Thanks to the new background optimization, the Chrome browser on the Windows 10/11 platform runs faster. With the joint efforts of Google and Microsoft, the two parties have been trying to reduce the priority of background tags by controlling JavaScript. So far, these efforts have reduced the CPU, GPU, and memory usage of Chromium-based browsers, allowing you to use the browser more actively.


As mentioned above, Google’s solution has always been limited to background tabs, but it does not handle background windows accordingly. Now when the Chrome browser window is minimized to the taskbar, moved out of the screen, etc., these windows will also be treated as basic tabs, which obviously helps to improve the performance of the Chrome browser.


Based on this assumption, Google began to study a project called "Native Window Occlusion" to reduce the background usage of labels in occluded windows (which users cannot actively see).


Google has worked on this project for more than three years to solve the compatibility issues of multi-monitor settings, virtual desktops, etc. As part of the optimization project, Google ignored scenes such as minimized windows (not visible to users) and virtual desktops.

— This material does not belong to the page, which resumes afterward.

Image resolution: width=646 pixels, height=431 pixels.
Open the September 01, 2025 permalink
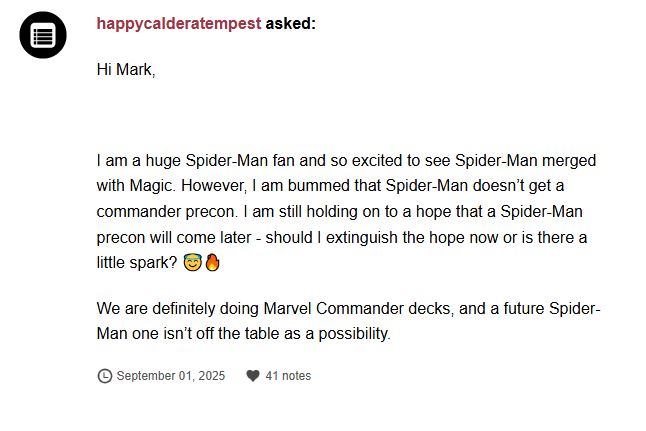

Google pointed out in a blog post: "The barrier string tells Windows that it needs to be familiar with different Windows situations. The UI string tells Windows that it needs to know when there is an important state change, for example, the display is over, or the customer locks the screen. "Google has been testing this feature for some time, and it is now open to all Windows users.


According to Google, Chrome’s current startup speed has increased by 25.8% compared to before, and a 3.1% reduction in GPU memory usage has been observed.